§ EXTRACT:

________________

Schizophrenia (SCZ) has a strong genetic component1,2. Despite the high heritability, a large fraction of SCZ cases do not have a family history of the disease (sporadic cases)3. Although largely ignored in earlier efforts to model disease risk, de novo germline mutations may account for a significant fraction of sporadic SCZ cases. In agreement with this hypothesis, rare de novo copy number variants (CNVs)4 are emerging as an important genomic cause of psychiatric disease and the variant with strongest statistical support for association with SCZ, namely the 22q11.2 microdeletion, is a de novo and recurrent mutation5,6.

Availability of next-generation whole genome or exome sequencing7 now permits the study of de novo mutations [point substitutions (or single nucleotide variants, SNVs) and small insertions/deletions (in/dels)] in a systematic genome-wide manner8,9. Pilot studies in patients with SCZ focusing on specific synaptic genes identified a small number of putative de novo mutations 10. However, the full contribution of rare de novo SNVs and in/dels to SCZ remains unknown. In this study, we use family-based whole-exome sequencing to test the hypothesis that de novo protein-altering mutations contribute substantially to the genetic component of SCZ.

________________

§ INFORMATION SHOWN:
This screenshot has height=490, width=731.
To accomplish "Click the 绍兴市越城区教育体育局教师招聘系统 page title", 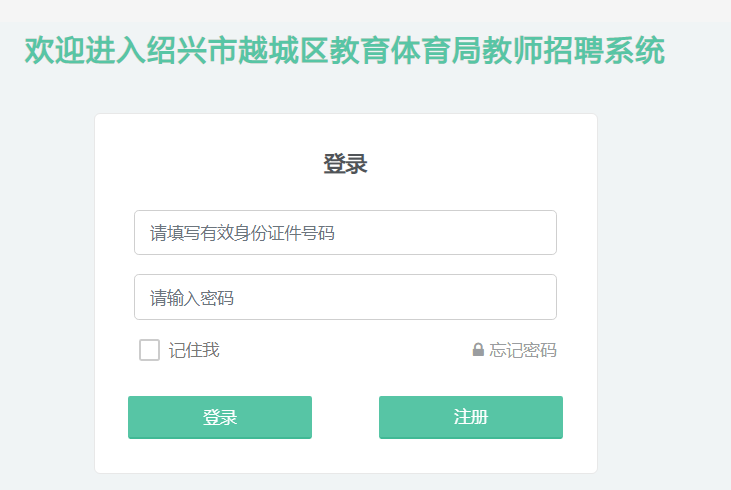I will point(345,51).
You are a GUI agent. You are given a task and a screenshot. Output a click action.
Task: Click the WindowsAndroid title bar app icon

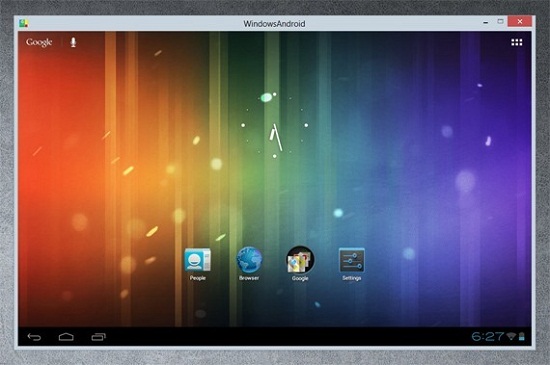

________________

§ ACTIVITIES:
1: According to the extract on schizophrenia, which variant has the strongest statistical support for association with the disease?
2: Retype the part of the extract on schizophrenia that opens with the words containing "Availability of next-generation" and closes with "component of SCZ.".

§ TASK-BY-TASK ANSWERS:
1: The 22q11.2 microdeletion.

2:
Availability of next-generation whole genome or exome sequencing7 now permits the study of de novo mutations [point substitutions (or single nucleotide variants, SNVs) and small insertions/deletions (in/dels)] in a systematic genome-wide manner8,9. Pilot studies in patients with SCZ focusing on specific synaptic genes identified a small number of putative de novo mutations 10. However, the full contribution of rare de novo SNVs and in/dels to SCZ remains unknown. In this study, we use family-based whole-exome sequencing to test the hypothesis that de novo protein-altering mutations contribute substantially to the genetic component of SCZ.